_Stated task_: Continue the forum thread about the Kuota Kredo Ultra frame, starting right after its last sentence.

_Text passage_:
****************

# Kuota Kredo Ultra



## cbart330 (Mar 2, 2006)

Just took a look at this bike at my lbs. Very nice looking ride. Of course the store was raving about this frame, but with 6 ft of snow still on the ground where I live I was not able to take it for a spin. Anyone have any experience with the Kredo Ultra? Good and bad comments welcomed.
Cheers


----------



## kcdoc (Dec 30, 2007)

Just built up a Kuota Kebel, and it is stellar. Solid bb & rigid rear end make it pretty darn efficient. The ride is very smooth, as well. It is not a "muted" or dull ride like alot of carbon is claimed to be. It tracks incrediblly well and doesnt require any correction due to its front end stability. Thing is rock solid in that regard. It also so far seems to be very quick and gets up to speed efficiently. I couldnt be happier.Pretty much everything that i had heard about it is accurate. 
I know it isnt the Kredo, but I am guessing that all Kuota frames are going to perform really well based on what i have experienced so far. I think Pez reviewed the Kredo not too long ago and loved it. You may want to check it out at Pezcycling.


----------



## FondriestFan (May 19, 2005)

I have a Kalibur. Solid, comfortable, and well built. The Martec factory in Taiwan makes quality stuff.


----------



## Donegal (Apr 23, 2005)

*Kredo Ultra*

My Kredo is 2006, the year before the Ultra was introduced. Very similar. I love it. I am not a 120 lb. weight weenie. I am 170lbs., short, stocky built like a fireplug and that's how I crank, strong. Frame is light, exceedingly. At 50 mph on a downhill, I didn't have any bad behavior but it is so light I felt like I was flying on a leaf . Frame is surprisingly stiff for a lightweight. Because of it's stiffness I could make the spokes pop and complain in the rear wheel (Reynolds Alta Race) that came on it when standing into a climb. I put my old Ksyrium SSL's on it and I am now happy as they are as stiff as *&#( too. I like the Khan for looks, it is supposed to ride softer, but I love the nude carbon on my Kredo too. I had two guys chasing me last week just to get a look at it.

****************

_Dataset entries_:
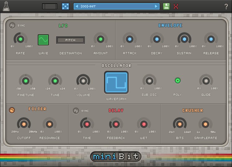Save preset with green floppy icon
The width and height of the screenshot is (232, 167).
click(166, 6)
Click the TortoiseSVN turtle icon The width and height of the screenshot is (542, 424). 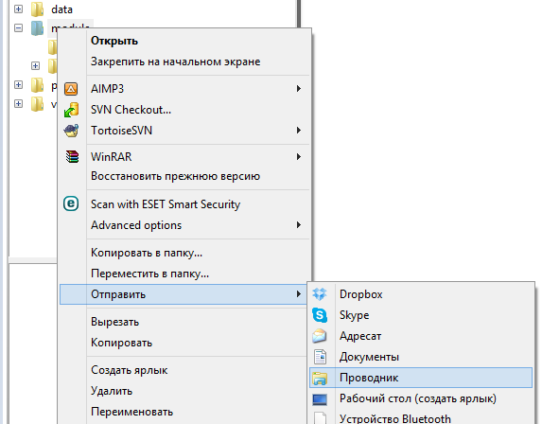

****************

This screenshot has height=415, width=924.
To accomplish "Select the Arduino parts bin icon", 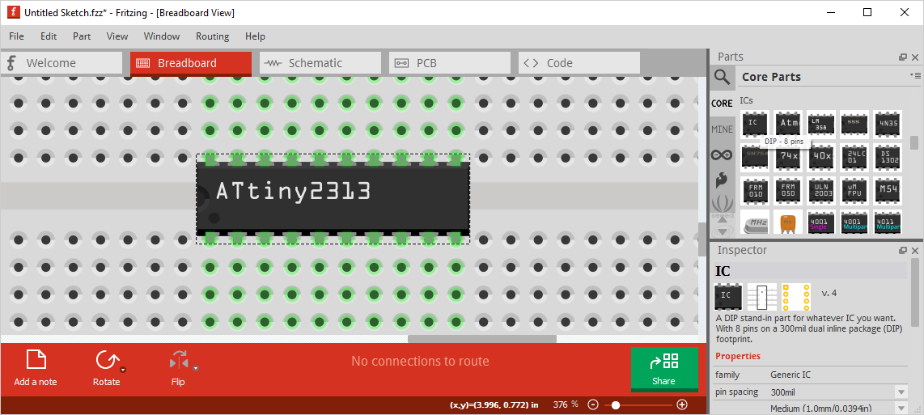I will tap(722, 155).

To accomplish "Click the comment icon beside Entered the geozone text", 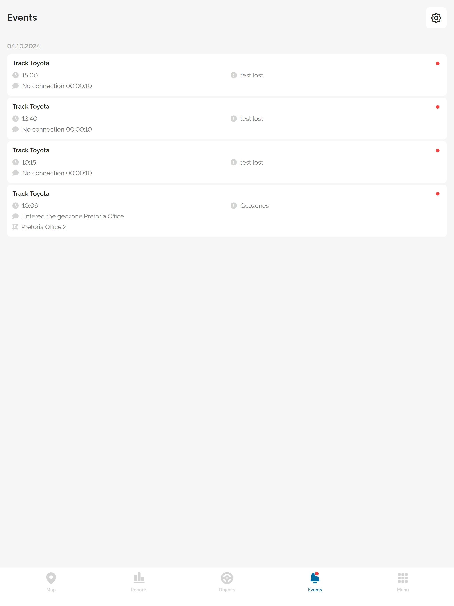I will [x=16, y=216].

****************

_The result_:
My rig:
Kuota Kredo SL
K-Wing Bars w/Kuota Stem
Old Style Ksyrium SSL SC w/Ceramics
Dura-Ace Gear w/Ceramic BB
Conti Attack/Force Tires
Brooks Swift Saddle

It's not only strong, it looks good getting there.


----------



## the Inbred (Feb 28, 2004)

we've had a lot of test rides out on Ultras...most of those people either end up on either a Super Six or SWORKS Tarmac. Those riders said that the frame was too jarring. Actually, thinking about it, I don't think we've sold one Ultra to someone that rode it along with other bikes.


----------



## aksdman (Jul 26, 2008)

I have a Kuota Kredo Ultra and I love it! The ride indeed borders on being harsh but the stiffness and response is great! I was choosing between this and the Cannondale Ultimate Supersix but I loved the look of the Kredo Ultra by a mile so I decided to get this instead.

I'm loving every minute I spend on the bike - including the harsh ride on rough roads. It's really not that bothersome and it's a small price to pay - IMO - compared to the stiffness, acceleration and climbing capability of the bike.

Hope this helps guys!


----------



## passingas (Oct 25, 2008)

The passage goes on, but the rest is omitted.